Servings: approx 3 cups of queso

Ingredients

Queso:

  • 1 1/2 cups raw cashews*

  • 1 1/2 cups roasted butternut squash, mashed*

  • 2 cloves garlic

  • 1/2 cup nutritional yeast

  • 1 1/2 cups unsweetened almond milk (or neutral dairy free milk of choice)

  • 1 jalapeño, chopped (you can deseed if you are sensitive to spice)

  • 1 teaspoon paprika

  • 3/4 teaspoon ground turmeric

  • ½ teaspoon onion powder

  • ½ teaspoon chili powder

  • 1 teaspoon dijon mustard

  • 1 teaspoon salt, plus more to taste

  • Freshly ground black pepper

Mix-Ins:

  • 1 cup salsa of choice (I prefer a chunky medium salsa)

  • ¼ cup scallions

  • Fresh chopped cilantro

  • A few slices of jalapeno or pickled jalapeno

To Serve:

  • tortilla chips

Instructions

Roasting Squash:

Whole butternut squash:

  1. Preheat the oven to 400 degrees F.

  2. Cut off both ends of a butternut squash. Next cut the butternut squash in half vertically.Use a spoon to scoop out the seeds of the cut butternut squash.

  3. Place the butternut squash halves on a baking sheet lined with parchment paper. Roast the squash for 50 minutes-1 hour or until the squash is very fork tender.

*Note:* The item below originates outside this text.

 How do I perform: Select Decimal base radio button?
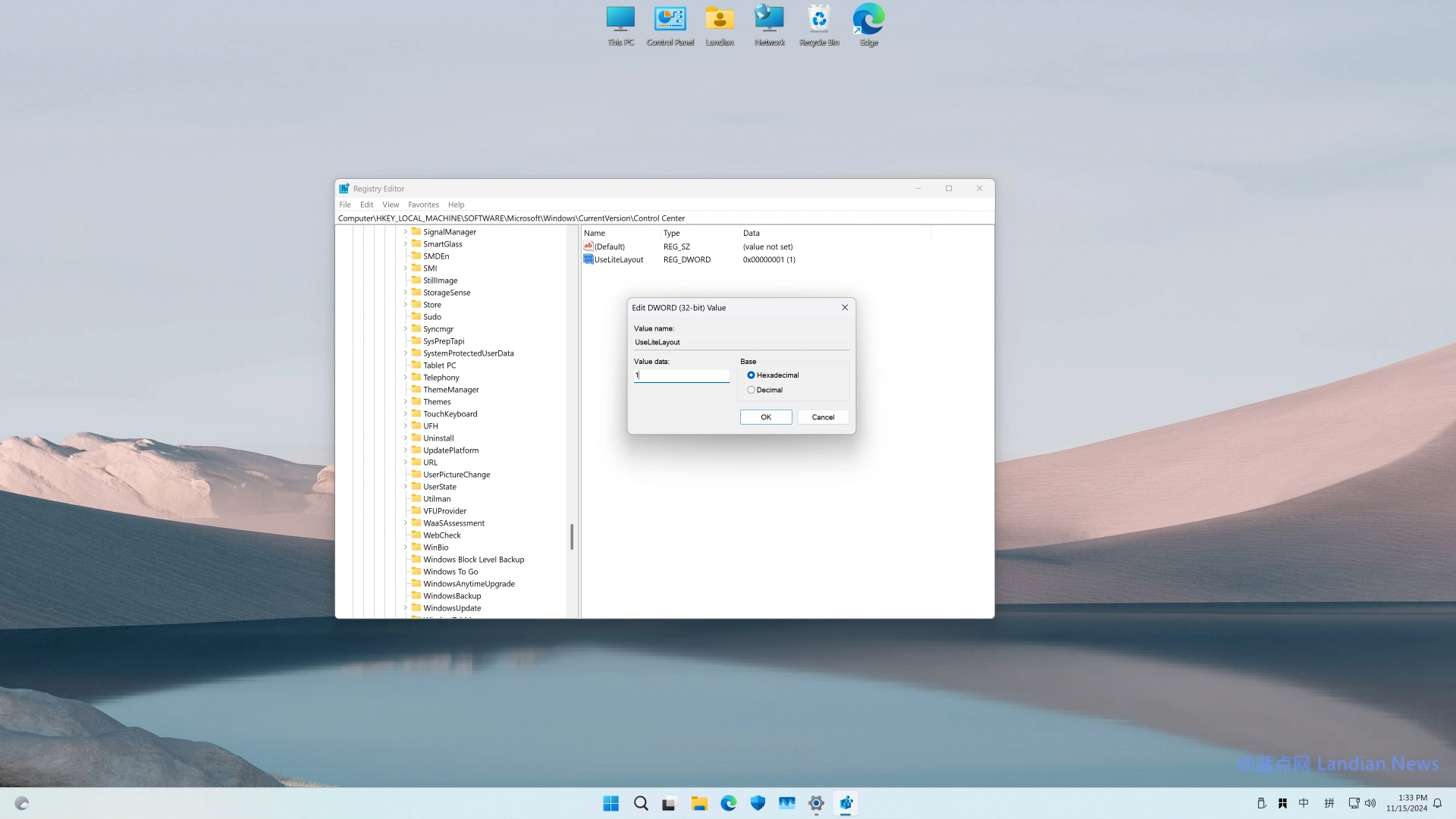point(750,389)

  4. Set aside to cool for a little bit before scooping out the flesh. Please note you will only use the flesh from 1 butternut squash half. Save the other half for a different recipe.

Cubed butternut squash:

  1. Preheat the oven to 400 degrees F.

  2. Add 2 cups of cubed butternut squash to a large baking sheet lined with parchment paper. Drizzle 1-2 tbsp olive oil and use hands to coat the cubes.

  3. Roast for 30-40 minutes, flipping halfway through. Squash is done when it is very fork tender.

Queso:

  1. While the squash is roasting, fill a medium pot with water and add the raw cashews. Place over high heat and bring water to a boil. Once boiling, immediately turn off heat; let the cashews sit for 30-45 minutes in the warm water, then drain.

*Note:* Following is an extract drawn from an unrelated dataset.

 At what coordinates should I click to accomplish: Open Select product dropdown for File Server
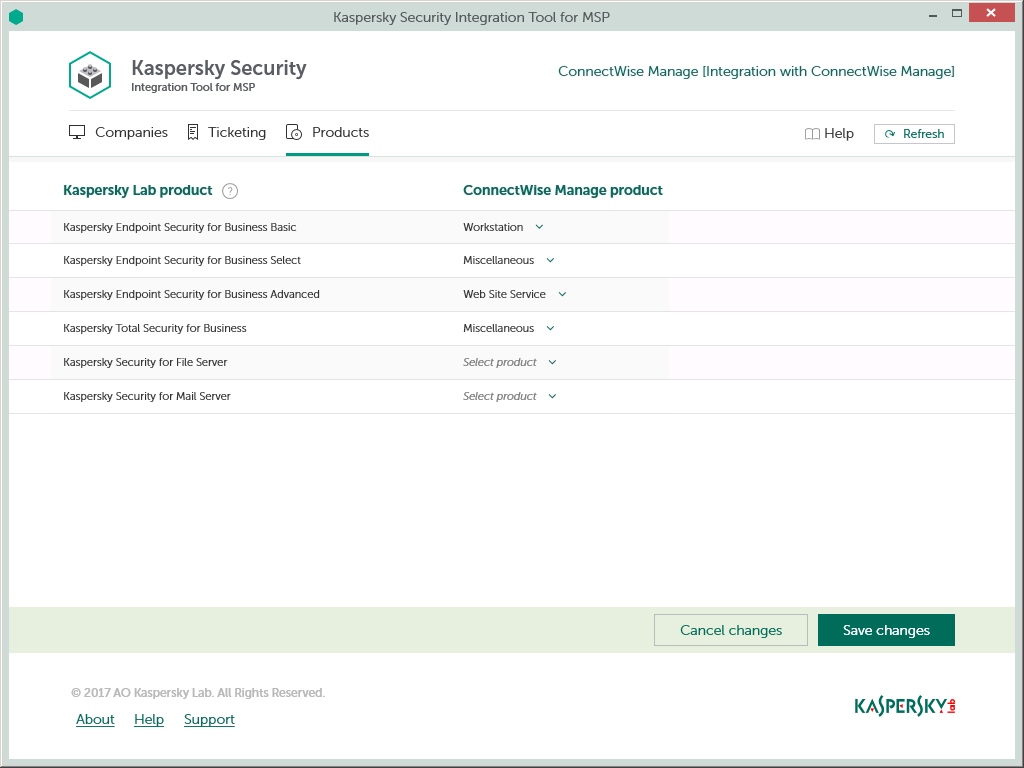[509, 362]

  2. Add drained cashews, roasted squash, garlic, nutritional yeast, almond milk, jalapeño, spices and mustard to a high powered blender. Blend on high until a sauce comes together. i

  3. Taste and adjust seasonings as necessary.

  4. Store in fridge and reheat later or transfer to a large pot, add the salsa, and place over medium heat, stirring frequently until warmed. Garnish with more salsa, green onions, jalapeño slices and cilantro.

Notes

  • You can warm the queso in a slow cooker to serve at a party - just be sure to stir now and then.

  • Serve with chips, over nachos, on burrito bowls, in quesadillas, enchiladas, etc.

  • If you have leftovers or make ahead of time, do not heat and transfer the dip to an airtight container, storing in the fridge for up to 5 days.